1. Recurrent noncoding regulatory mutations in pancreatic ductal adenocarcinoma

   Michael E Feigin, Tyler Garvin, Peter Bailey, Nicola Waddell, David K Chang, David R Kelley, Shimin Shuai, Steven Gallinger, John D McPherson, Sean M Grimmond, Ekta Khurana, Lincoln D Stein, Andrew V Biankin, Michael C Schatz, and David A Tuveson

   Nature genetics (2017)

   Abstract DOI PubMed

   The contributions of coding mutations to tumorigenesis are relatively well known; however, little is known about somatic alterations in noncoding DNA. Here we describe GECCO (Genomic Enrichment Computational Clustering Operation) to analyze somatic noncoding alterations in 308 pancreatic ductal adenocarcinomas (PDAs) and identify commonly mutated regulatory regions.

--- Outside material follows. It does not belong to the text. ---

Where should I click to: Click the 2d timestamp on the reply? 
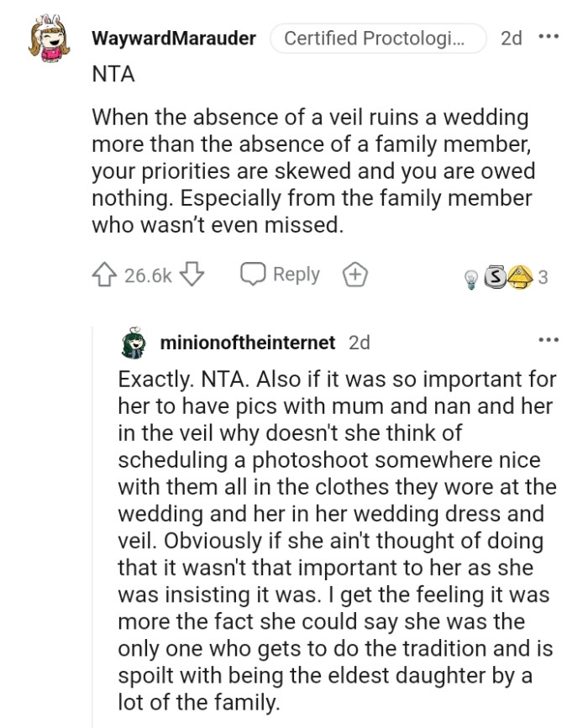(x=360, y=341)
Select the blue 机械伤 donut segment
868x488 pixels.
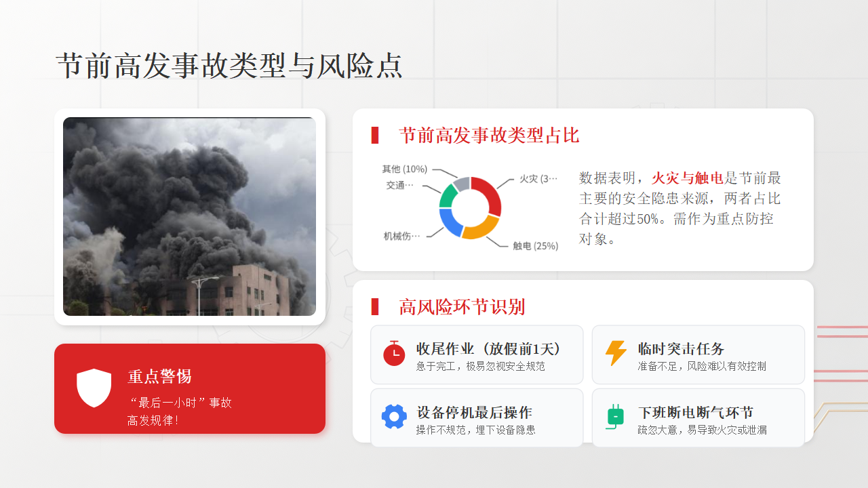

We find recurrent noncoding mutations to be enriched in PDA pathways, including axon guidance and cell adhesion, and newly identified processes, including transcription and homeobox genes. We identified mutations in protein binding sites correlating with differential expression of proximal genes and experimentally validated effects of mutations on expression. We developed an expression modulation score that quantifies the strength of gene regulation imposed by each class of regulatory elements, and found the strongest elements were most frequently mutated, suggesting a selective advantage. Our detailed single-cancer analysis of noncoding alterations identifies regulatory mutations as candidates for diagnostic and prognostic markers, and suggests new mechanisms for tumor evolution.